長男は「広汎性発達障害」
医師宅火災で精神鑑定書
母子3人が死亡した奈良県田原本町の医師宅火災で、放火や殺人などの非行事実で送致された元高校1年の長男(16)は、広汎性発達障害だったとする精神鑑定書が13日、奈良家裁(石田裕一裁判長)に提出された。
家裁は同日、新たに2週間の観護措置を決定、近く審判を再開し、検察官送致(逆送)や少年院送致などの処分を決定する。
関係者によると、鑑定書は「長男は幼少時から続いていた父親による暴力で持続的な抑うつ状態にあり、父親からの逃亡を考えていた」と指摘。これに広汎性発達障害による注意障害が加わり、逃げること以外思いつかない状態で自宅に火を付けたという。

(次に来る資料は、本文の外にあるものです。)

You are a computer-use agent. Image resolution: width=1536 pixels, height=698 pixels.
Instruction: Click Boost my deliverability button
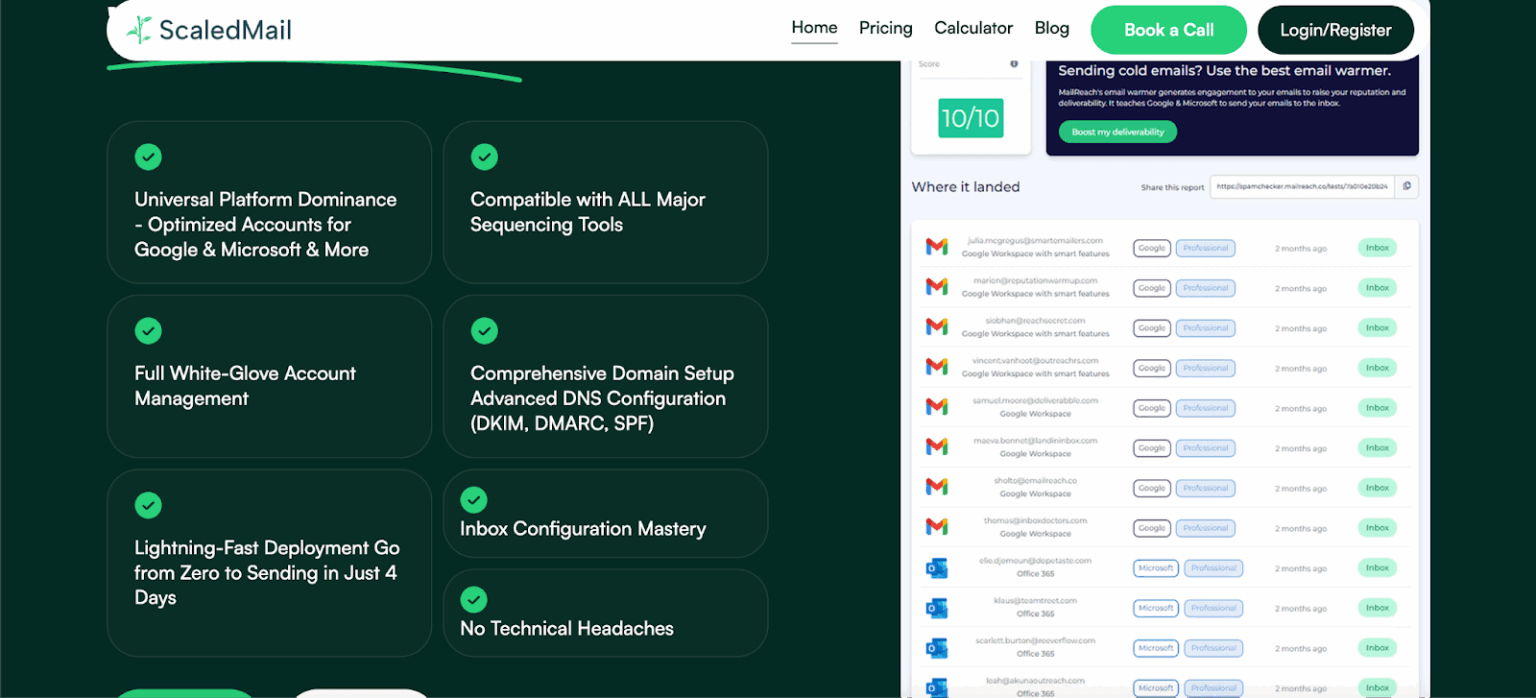pyautogui.click(x=1118, y=132)
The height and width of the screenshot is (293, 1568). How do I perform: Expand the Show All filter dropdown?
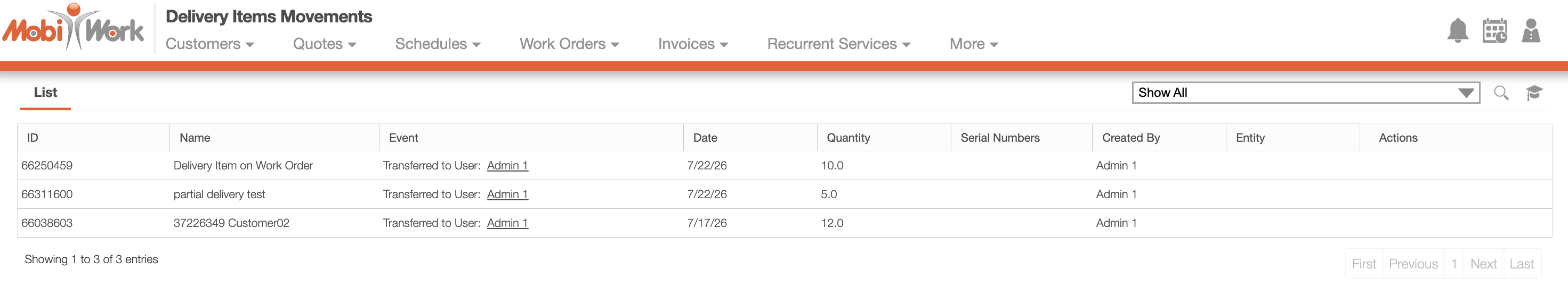pyautogui.click(x=1306, y=93)
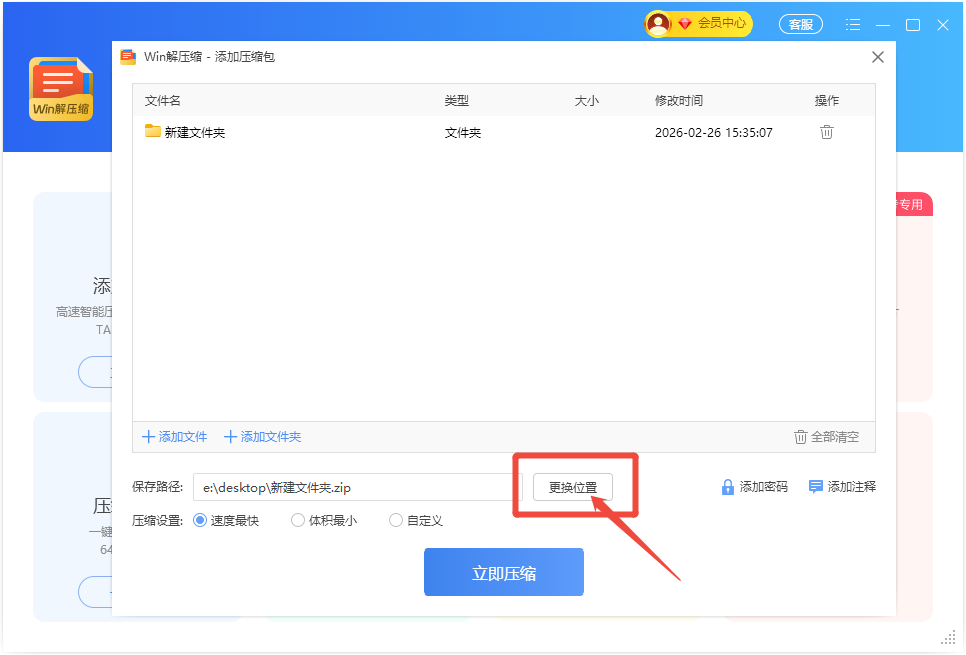Viewport: 966px width, 655px height.
Task: Close the 添加压缩包 dialog
Action: click(878, 57)
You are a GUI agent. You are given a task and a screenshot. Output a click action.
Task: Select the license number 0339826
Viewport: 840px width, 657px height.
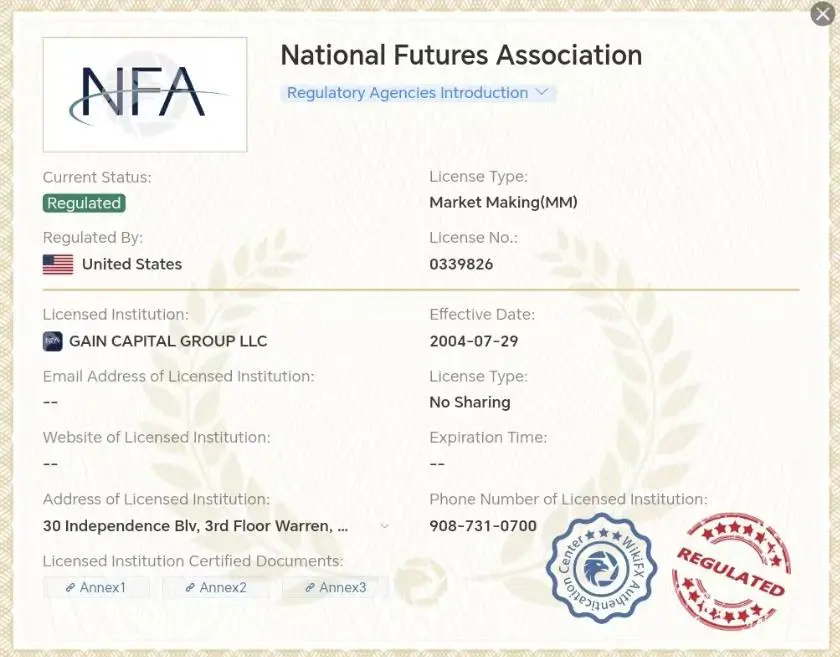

また「さまざまな事情が重なりあって起きた不幸な事件」とした上、精神状態や深く反省していることを考慮した処遇を求めているという。
精神鑑定は8月、付添人の弁護士の申し立てに基づき家裁が決めた。
送致事実によると、長男は6月20日午前5時ごろ、台所の床などにサラダ油をまき、階段付近に放火。2階で寝ていた母(38)、二男(7)、長女(5)の3人を一酸化炭素中毒死させた。奈良地検は成人と同様の裁判を受けさせる「刑事処分相当」の意見を付けて送致した。